Transplant characteristics were similar between groups. The predominant donor type was MUD (75.4% busulfan and 76.4% of treosulfan arms, respectively) and the stem cell source was peripheral blood for 97.9% of patients receiving busulfan and 97.3% of those on treosulfan.
Event free survival (EFS), including relapse, graft failure, or death, within 24 months served as the primary study endpoint; secondary endpoints were acute non-hematological toxicities (days -6 to +28), engraftment and donor chimerism, relapse incidence, non-relapse mortality (NRM), relapse-free survival (RFS), and acute versus chronic graft-versus-host disease (GVHD).
At a median 29-month follow-up, results showed that EFS and OS significantly favored treosulfan; the 24-month EFS rate was 51.2% with busulfan versus 65.7% with treosulfan (HR, 0.64; P = .0000001). Additionally, EFS was greater with treosulfan than busulfan across donor type (MUD, HR, 0.63; MRD, HR, 0.93), disease types (AML, HR, 0.72; MDS, HR, 0.66), age (<50 years, HR, 0.74; ≥50 years, HR, 0.69), and HCT-CI score (≤2, HR, 0.68; >2, HR, 0.70).

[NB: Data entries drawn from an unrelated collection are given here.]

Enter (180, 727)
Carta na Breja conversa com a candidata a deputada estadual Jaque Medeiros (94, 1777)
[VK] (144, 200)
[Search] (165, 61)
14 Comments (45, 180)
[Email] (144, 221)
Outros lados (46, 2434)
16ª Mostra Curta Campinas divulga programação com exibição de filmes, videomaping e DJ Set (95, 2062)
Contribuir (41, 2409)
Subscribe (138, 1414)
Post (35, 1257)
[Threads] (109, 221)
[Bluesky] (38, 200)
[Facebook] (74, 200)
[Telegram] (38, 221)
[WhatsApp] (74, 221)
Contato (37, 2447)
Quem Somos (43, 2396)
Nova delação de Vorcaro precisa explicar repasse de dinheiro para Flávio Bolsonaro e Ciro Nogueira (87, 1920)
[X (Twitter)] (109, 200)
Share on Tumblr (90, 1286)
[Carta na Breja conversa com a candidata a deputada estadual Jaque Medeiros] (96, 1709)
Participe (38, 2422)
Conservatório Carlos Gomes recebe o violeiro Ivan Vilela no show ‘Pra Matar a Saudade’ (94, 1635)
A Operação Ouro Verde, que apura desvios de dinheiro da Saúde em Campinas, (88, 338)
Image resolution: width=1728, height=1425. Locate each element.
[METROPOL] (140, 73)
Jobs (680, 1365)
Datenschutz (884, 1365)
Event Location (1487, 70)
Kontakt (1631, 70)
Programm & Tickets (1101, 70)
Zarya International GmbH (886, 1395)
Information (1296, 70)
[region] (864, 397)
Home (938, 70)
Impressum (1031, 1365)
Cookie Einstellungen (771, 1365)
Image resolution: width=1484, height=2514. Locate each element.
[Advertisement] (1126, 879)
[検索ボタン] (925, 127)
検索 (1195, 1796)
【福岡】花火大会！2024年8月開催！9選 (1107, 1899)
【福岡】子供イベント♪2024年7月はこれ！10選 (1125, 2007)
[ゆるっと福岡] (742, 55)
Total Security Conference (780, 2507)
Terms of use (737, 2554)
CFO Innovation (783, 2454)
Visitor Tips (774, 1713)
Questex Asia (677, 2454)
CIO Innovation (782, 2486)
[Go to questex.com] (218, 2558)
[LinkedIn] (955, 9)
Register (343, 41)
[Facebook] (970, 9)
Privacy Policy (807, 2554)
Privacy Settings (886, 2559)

The 24-month OS rates were 60.2% with busulfan versus 72.7% with treosulfan, (HRcrude, 0.71; HRadjusted 0.64; P = .0037). Treosulfan OS rates were greater across all parameters save MRD type (HR, 1.16).
The 24-month NRM rates were 20.4% with busulfan versus 12.0% with treosulfan, (HRadjusted, 0.63; P = .0343). All parameters evaluated, including disease type, age, and donor type favored treosulfan.
At 28 days post-allogeneic HSCT, neutrophil recovery was similar (>0.5 x 109 cells/L) with both regimens, but complete donor type chimerism was 83.0% with busulfan compared with 93.2% with treosulfan (P = .0159).
More patients receiving busulfan (57.2%) experienced acute GVHD than those treated with treosulfan (52.0%); however, the rates of grade 3/4 GVHD were similar.
Regarding safety, both groups showed similar frequencies of early adverse events, with 96.1% and 92.6% of patients receiving busulfan and treosulfan experiencing any grade of Common Terminology Criteria for Adverse Events (CTCAEs), respectively. Grade 3/4 CTCAEs occurred in 53.4% and 54.8% of patients on busulfan and treosulfan, respectively; of these, 29.0% and 26.7% were determined as regimen-related, respectively.
Serious adverse events (SAEs) occurred in 7.1% of patients on busulfan and 8.5% of those on treosulfan, respectively, with 2.8% versus 4.8% of these being determined as life-threatening; 2.1% and 3.0% of SAEs in the respective arms were fatal.
The incidence of primary graph failure was 0.4% in both groups, with only busulfan-treated patients (2.9%) experiencing secondary graph failure.
“The study results in terms of the secondary endpoints of OS, NRM, and EFS point to a potential benefit with the treosulfan-based regimen that suggest this new regimen has the potential to become a standard preparative regimen prior to allogeneic HCT in this target population,” Beelen concluded.